— start Material for this exercise —

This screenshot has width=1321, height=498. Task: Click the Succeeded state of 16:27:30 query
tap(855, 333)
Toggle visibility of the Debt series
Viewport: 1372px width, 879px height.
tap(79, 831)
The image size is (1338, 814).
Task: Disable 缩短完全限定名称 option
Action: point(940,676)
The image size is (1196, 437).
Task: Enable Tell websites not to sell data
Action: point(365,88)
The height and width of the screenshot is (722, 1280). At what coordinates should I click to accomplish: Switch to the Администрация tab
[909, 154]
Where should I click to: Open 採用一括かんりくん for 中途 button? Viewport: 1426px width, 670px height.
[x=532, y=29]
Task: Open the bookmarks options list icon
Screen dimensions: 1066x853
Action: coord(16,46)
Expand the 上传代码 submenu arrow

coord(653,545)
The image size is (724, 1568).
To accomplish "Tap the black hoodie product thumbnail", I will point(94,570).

— end Material for this exercise —

• [Problem to solve] Express the material, from its first line up to and including the line containing "The image size is (1338, 814).", as a JSON list of strings with one string per line and no blank lines.

• [Solution to this task]
[
  "This screenshot has width=1321, height=498. Task: Click the Succeeded state of 16:27:30 query",
  "tap(855, 333)",
  "Toggle visibility of the Debt series",
  "Viewport: 1372px width, 879px height.",
  "tap(79, 831)",
  "The image size is (1338, 814)."
]